Ouagadougou (Burkina Faso), Oct 10 (IANS) The 2013 edition of the 'High Level Forum on Water and Sanitation in Africa' will be held Nov 21-23 in Abidjan, Cote d'Ivoire.
The forum assembles heads of states, finance ministers, water and sanitation ministers, investors and donors from southern as well as northern countries, according to a press release issued by the Water and Sanitation Africa (WSA).
Private businesses and trade associations from Africa, and development practitioners with a focus on identifying business opportunities in the water and sanitation sector will also attend the event.
Africa is among the fastest growing regions of the world with an average economic growth rate of 5.6 percent per year.
It is also fast gaining increasing access to international capital, meaning that the potential for investment and expansion in infrastructure is higher.
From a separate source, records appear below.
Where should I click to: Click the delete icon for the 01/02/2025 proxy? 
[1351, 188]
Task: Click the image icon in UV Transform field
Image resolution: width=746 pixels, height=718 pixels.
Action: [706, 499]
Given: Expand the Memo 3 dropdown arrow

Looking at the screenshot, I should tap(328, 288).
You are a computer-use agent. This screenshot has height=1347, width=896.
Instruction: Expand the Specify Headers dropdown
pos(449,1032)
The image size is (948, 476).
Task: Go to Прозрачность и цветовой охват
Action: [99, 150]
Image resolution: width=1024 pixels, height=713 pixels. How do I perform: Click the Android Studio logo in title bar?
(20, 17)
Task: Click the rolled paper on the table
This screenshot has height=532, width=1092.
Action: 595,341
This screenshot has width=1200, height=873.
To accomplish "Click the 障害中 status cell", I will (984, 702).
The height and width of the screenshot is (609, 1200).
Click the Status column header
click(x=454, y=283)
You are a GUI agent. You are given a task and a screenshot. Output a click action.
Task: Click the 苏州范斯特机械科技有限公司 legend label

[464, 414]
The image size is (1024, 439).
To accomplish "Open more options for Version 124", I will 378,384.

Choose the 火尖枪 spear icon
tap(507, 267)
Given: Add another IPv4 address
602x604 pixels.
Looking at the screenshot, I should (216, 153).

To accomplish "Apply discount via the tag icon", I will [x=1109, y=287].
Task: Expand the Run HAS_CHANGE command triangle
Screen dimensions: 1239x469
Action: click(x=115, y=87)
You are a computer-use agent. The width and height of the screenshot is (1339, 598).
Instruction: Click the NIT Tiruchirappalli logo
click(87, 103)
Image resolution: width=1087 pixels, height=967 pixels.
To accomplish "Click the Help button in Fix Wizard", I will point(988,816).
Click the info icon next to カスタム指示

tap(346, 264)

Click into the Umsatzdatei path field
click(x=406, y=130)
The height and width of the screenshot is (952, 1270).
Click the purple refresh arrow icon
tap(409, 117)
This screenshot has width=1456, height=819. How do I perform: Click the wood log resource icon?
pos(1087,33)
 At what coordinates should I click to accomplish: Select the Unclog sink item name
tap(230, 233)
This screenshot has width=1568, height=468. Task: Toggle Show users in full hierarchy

Africa's growth is largely constrained by poor infrastructure. A study conducted by the African Development Bank estimated that the total cost of bridging Africa's infrastructure gap over the next decade will be about $93 million a year.
In 1980, Africa's urban population was estimated at 28 percent. By 2008 it had risen to 40 percent and is projected to reach 50 percent by 2030.
This rapid urbanization rate has created demand for more infrastructure including housing, water and sanitation systems.
To spur the growth, many African governments have strengthened their legal frameworks, policy and strategy regimes, anti-corruption policies, and the quality of their human capital.
In 2000, it was estimated that 59 million households had $5000 or more income above which they start spending roughly 50 percent on non-food items.
By 2014, this figure is expected to increase to 106 million households. Thus many more Africans are prepared to exchange cash for quality service especially in water, sanitation and housing, the release stated.
Despite these positive trends, the water and sanitation sector has not yet received adequate investor attention in Africa.
This state of affairs is mostly but arguably attributed to the socialist-focussed development paradigm for the sector; water and sanitation services were branded as social services with strict governmental controls. This limited the business interest in the sector and led to over-reliance on government investment and charity.
Today about 400 million people living in Africa lack access to clean drinking water, while over 600 million people lack basic sanitation services, WSA stated.
Several million children die from preventable water and sanitation-related illnesses every year in Africa.
In Nigeria and Ethiopia for instance, about 97,000 and 33,000 children die every year of diarrhoeal diseases caused by poor drinking water and sanitation respectively.
This has triggered the call for a shift in the development orientation for Africa's water and sanitation sector from social to the inclusion of more economic and financial models.
With focus on south-south cooperation for water and sanitation sector growth in Africa, the 2013 High Level Forum provides the platform for exploring business opportunities with potential partners from India, China, Turkey, Israel, Malaysia, Singapore, Brazil, Taiwan, Japan, apart from the continent's traditional partners from the north.
The 2013 is being held after two highly successful such forum's in Burkina Faso's capital Ouagadougou in 2011 and Senegal's capital Dakar in 2012.